_To do_: Copy out all the lines of the data precisely, omitting any pictures.

#####

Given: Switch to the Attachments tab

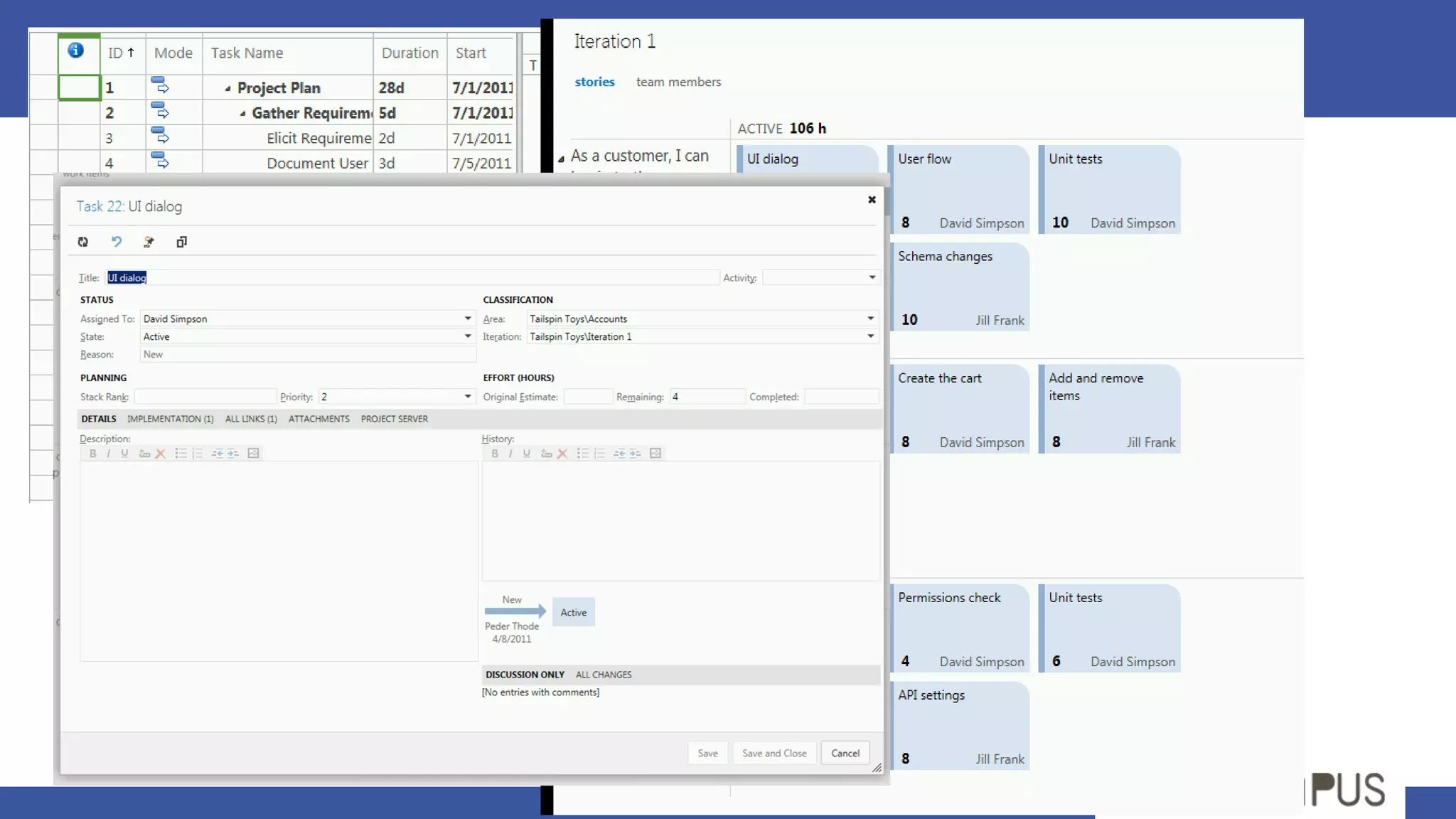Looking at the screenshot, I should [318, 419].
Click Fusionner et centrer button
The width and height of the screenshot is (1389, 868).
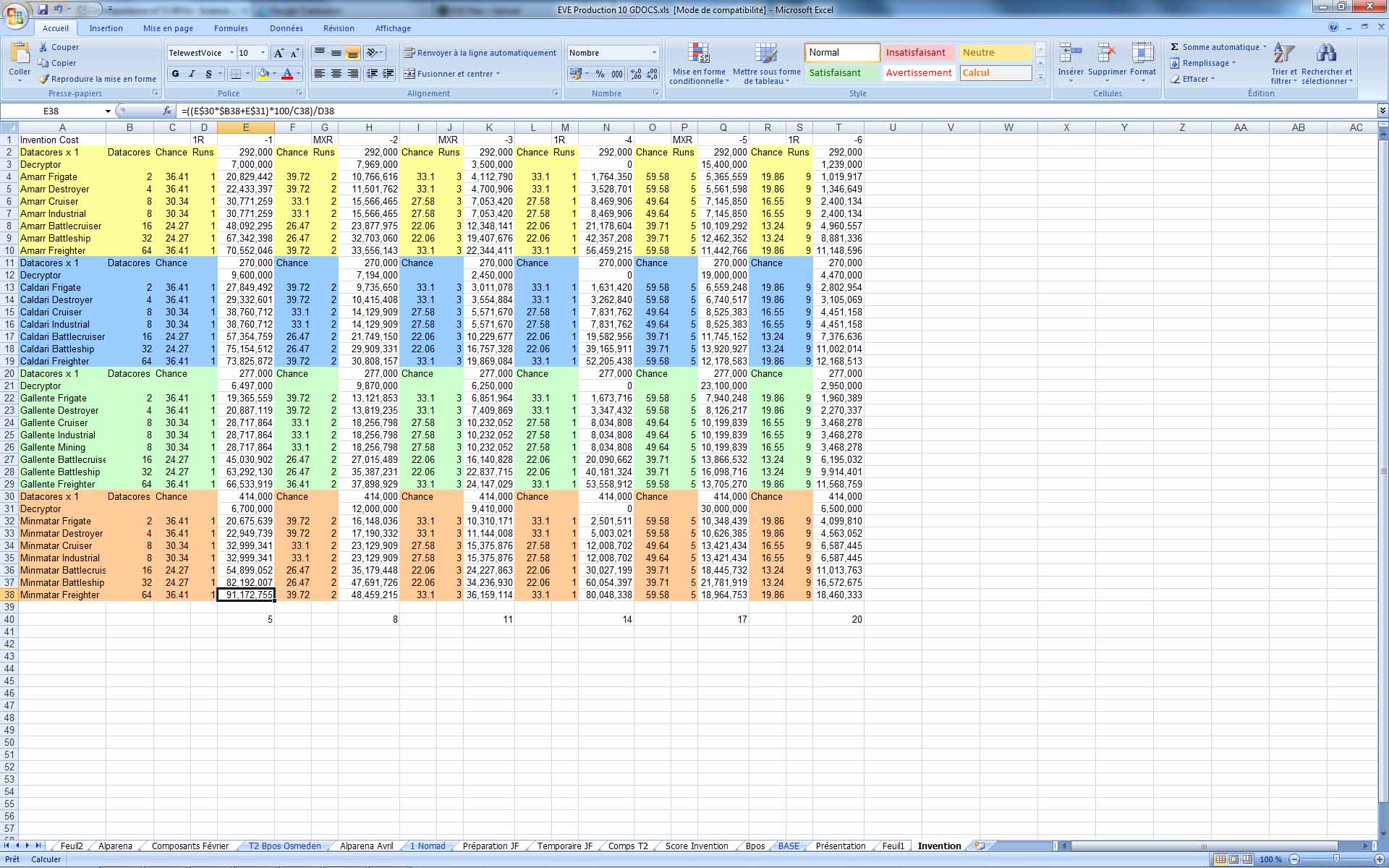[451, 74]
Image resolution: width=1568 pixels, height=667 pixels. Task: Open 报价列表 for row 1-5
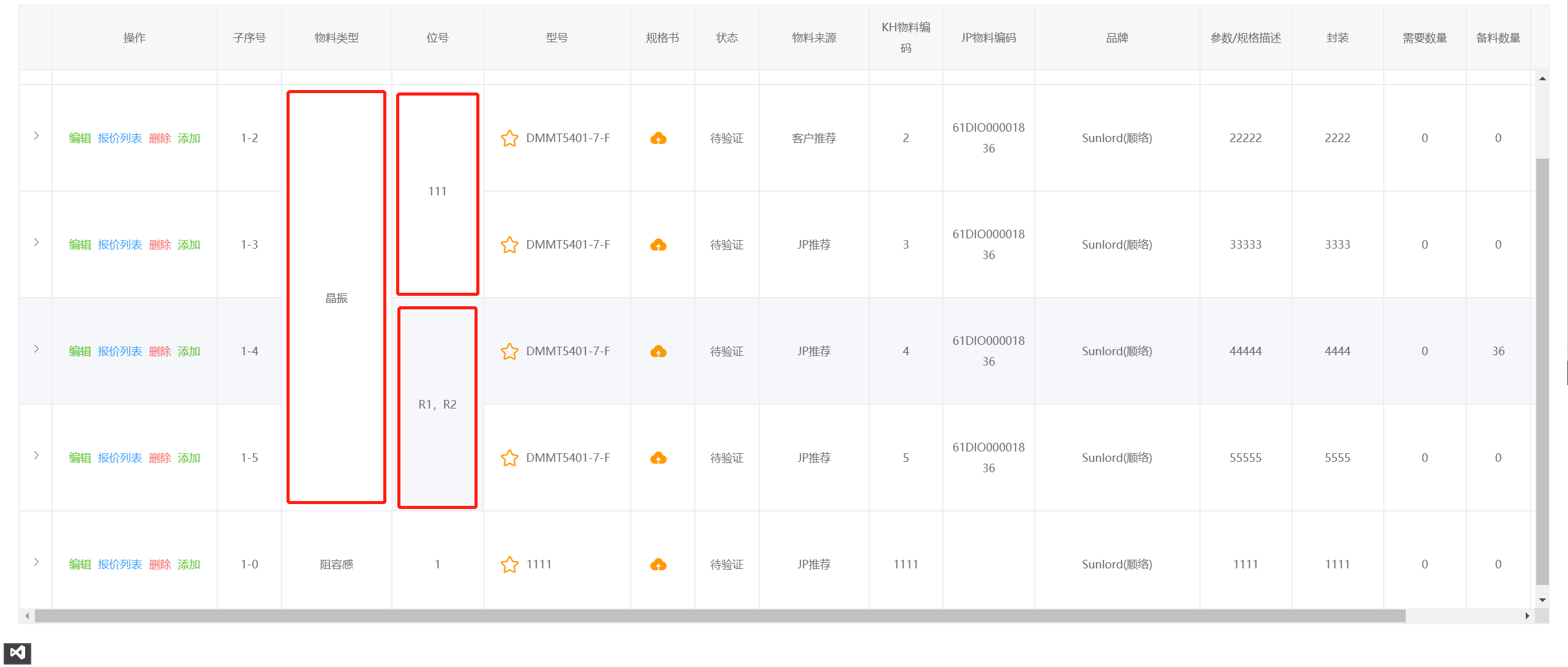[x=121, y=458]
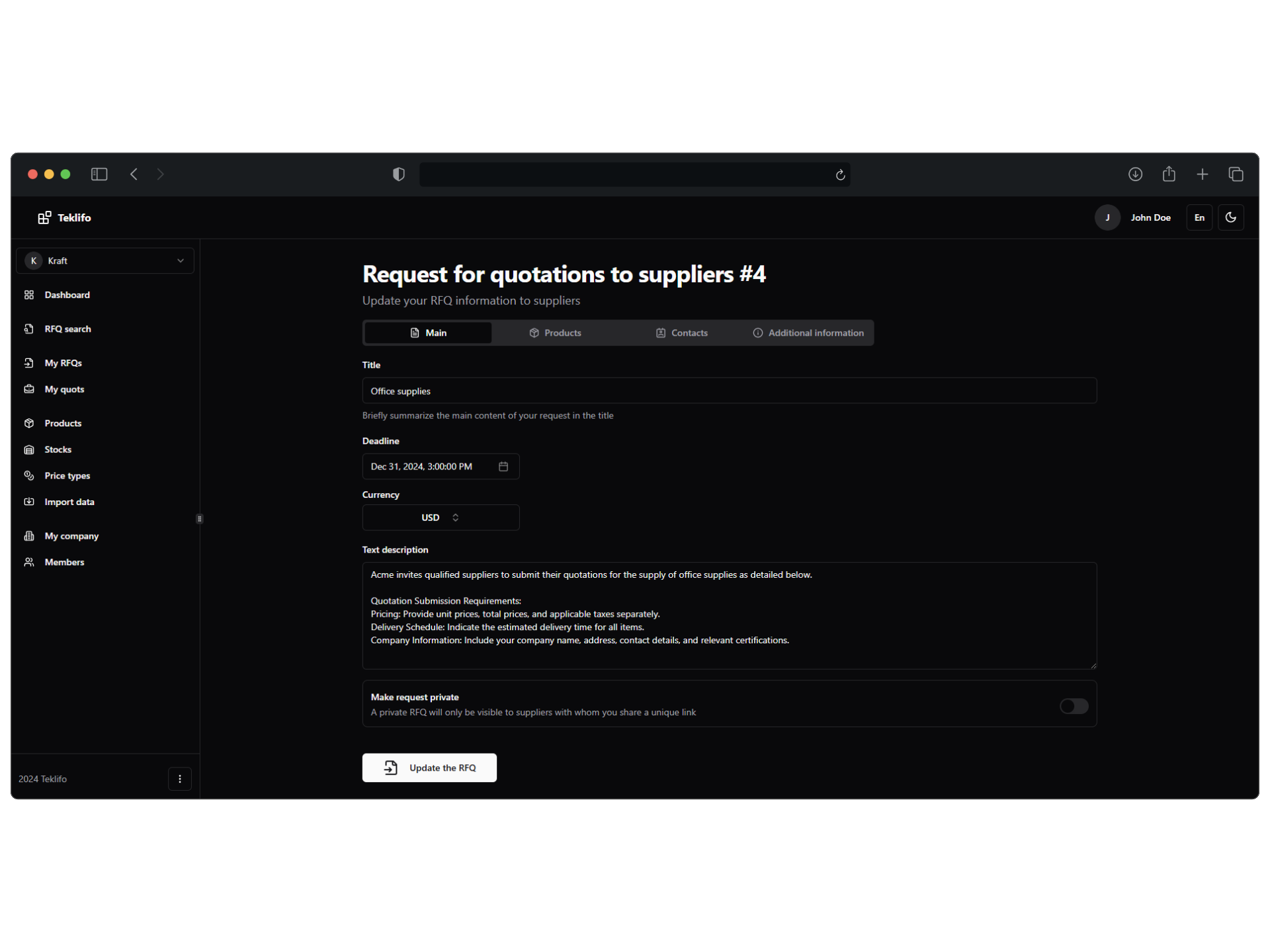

#####

_Problem solution_:
Given: Switch to the Attachments tab

Looking at the screenshot, I should [318, 419].
Click Fusionner et centrer button
The width and height of the screenshot is (1389, 868).
[451, 74]
Image resolution: width=1568 pixels, height=667 pixels. Task: Open 报价列表 for row 1-5
[x=121, y=458]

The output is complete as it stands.